The cost of all this gives some analysts pause.
Frank Hoffman, a senior fellow at the Foreign Policy Research Institute in Philadelphia, says the new manual may represent a shift for the Army, but he has yet to see major changes in the overall Army approach. "The Army is not fundamentally investing in new capabilities or creating any unique skill sets, or reducing training requirements or workload from conventional fighting," he says. It has yet to reevaluate its expensive future combat system, a cornerstone of Army modernization, he notes.
In Congress, which a few years ago was bipartisan in its support for a larger military, some are adjusting their view.
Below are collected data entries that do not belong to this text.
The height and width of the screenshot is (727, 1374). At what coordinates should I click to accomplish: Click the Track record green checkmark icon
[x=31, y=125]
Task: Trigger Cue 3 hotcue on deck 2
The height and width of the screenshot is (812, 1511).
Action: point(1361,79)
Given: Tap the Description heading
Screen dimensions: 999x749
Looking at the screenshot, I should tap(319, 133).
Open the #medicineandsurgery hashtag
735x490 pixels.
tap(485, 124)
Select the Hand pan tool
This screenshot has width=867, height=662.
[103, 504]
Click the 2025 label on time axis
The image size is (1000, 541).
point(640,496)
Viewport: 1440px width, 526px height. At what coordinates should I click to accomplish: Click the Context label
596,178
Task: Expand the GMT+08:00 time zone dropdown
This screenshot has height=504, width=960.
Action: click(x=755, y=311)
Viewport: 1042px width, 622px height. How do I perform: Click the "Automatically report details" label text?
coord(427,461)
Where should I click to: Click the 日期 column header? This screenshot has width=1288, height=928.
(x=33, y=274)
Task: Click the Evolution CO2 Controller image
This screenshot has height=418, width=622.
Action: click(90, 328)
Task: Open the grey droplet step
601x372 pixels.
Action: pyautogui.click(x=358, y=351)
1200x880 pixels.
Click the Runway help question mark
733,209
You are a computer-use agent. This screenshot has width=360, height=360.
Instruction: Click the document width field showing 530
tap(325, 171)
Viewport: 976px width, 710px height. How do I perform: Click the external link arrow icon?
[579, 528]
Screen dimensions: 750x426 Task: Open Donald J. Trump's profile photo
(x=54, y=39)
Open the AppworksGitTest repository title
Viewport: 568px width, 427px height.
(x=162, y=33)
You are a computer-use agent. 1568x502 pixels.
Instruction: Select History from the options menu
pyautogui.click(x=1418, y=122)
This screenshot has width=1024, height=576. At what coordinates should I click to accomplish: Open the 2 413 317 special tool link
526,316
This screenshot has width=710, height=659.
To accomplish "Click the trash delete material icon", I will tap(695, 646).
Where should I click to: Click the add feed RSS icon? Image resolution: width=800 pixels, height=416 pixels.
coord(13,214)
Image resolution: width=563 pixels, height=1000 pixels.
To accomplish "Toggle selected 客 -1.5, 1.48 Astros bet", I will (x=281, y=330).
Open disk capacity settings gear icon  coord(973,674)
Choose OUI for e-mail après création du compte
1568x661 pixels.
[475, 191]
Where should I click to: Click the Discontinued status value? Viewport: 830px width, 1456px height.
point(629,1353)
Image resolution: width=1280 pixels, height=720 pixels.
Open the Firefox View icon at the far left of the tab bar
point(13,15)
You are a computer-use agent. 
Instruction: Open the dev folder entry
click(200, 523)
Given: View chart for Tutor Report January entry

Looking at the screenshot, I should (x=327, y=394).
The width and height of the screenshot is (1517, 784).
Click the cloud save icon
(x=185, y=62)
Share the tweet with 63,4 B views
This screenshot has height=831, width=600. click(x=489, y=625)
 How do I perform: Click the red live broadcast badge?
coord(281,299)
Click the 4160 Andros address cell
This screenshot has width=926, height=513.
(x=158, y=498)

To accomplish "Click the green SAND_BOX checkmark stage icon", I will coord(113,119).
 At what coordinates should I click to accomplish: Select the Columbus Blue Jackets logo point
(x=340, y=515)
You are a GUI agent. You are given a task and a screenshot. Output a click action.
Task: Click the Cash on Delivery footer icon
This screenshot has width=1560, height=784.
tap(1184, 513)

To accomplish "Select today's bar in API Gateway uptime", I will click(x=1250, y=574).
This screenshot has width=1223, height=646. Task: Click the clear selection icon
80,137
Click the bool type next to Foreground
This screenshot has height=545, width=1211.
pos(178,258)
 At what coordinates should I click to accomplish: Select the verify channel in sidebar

Rep. Jack Murtha (D) of Pennsylvania recently argued that the cost of a bigger force is too much and could prevent the military from buying equipment.
Whatever happens, Pentagon officials know they may be charged with expanding the military beyond current growth goals.
David Chu, the Pentagon's undersecretary of defense for personnel and readiness, says meeting higher recruiting goals would require a basic shift in the way the nation views the military. He says he bristles when discussions in Washington about encouraging Americans to participate in national service programs omit the military.
"Few of those attempts, and fewer of those legislative proposals, ever mention the military," he says. If the country were to reverse that stand, "there won't be serious recruiting issues."